**PROBLEM TO SOLVE:** Line by line, reproduce exactly the beginning of the listing below, ending with the line that contains "Click the HubSpot" and adding nothing.

**PROVIDED DATA:**
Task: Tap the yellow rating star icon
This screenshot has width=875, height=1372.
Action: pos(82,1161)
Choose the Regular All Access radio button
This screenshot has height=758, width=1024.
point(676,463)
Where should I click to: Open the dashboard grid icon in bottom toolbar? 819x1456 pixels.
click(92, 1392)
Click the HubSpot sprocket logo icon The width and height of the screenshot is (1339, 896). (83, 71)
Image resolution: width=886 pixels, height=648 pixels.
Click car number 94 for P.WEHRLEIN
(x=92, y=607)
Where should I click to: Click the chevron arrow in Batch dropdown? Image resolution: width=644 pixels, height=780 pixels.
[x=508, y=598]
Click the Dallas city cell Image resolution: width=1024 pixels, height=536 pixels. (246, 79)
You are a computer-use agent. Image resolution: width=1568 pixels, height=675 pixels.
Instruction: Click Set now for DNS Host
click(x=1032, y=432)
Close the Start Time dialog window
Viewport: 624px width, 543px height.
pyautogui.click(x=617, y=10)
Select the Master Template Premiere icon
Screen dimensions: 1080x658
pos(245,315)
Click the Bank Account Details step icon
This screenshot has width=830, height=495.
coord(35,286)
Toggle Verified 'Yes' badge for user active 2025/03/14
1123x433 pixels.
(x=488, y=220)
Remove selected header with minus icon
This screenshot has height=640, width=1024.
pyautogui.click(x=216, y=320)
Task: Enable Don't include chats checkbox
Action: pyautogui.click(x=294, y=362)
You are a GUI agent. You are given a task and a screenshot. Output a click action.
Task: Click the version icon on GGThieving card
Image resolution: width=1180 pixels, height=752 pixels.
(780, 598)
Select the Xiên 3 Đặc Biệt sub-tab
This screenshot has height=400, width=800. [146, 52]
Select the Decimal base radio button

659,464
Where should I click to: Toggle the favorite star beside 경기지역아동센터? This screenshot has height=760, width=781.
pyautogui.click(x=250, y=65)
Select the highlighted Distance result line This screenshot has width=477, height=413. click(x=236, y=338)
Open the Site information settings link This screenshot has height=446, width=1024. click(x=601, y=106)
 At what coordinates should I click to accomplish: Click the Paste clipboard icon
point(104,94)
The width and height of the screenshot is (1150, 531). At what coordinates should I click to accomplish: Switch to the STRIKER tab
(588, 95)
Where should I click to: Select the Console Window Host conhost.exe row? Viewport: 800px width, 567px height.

**ANSWER AREA:**
Task: Tap the yellow rating star icon
This screenshot has width=875, height=1372.
Action: pos(82,1161)
Choose the Regular All Access radio button
This screenshot has height=758, width=1024.
point(676,463)
Where should I click to: Open the dashboard grid icon in bottom toolbar? 819x1456 pixels.
click(92, 1392)
Click the HubSpot sprocket logo icon The width and height of the screenshot is (1339, 896). (83, 71)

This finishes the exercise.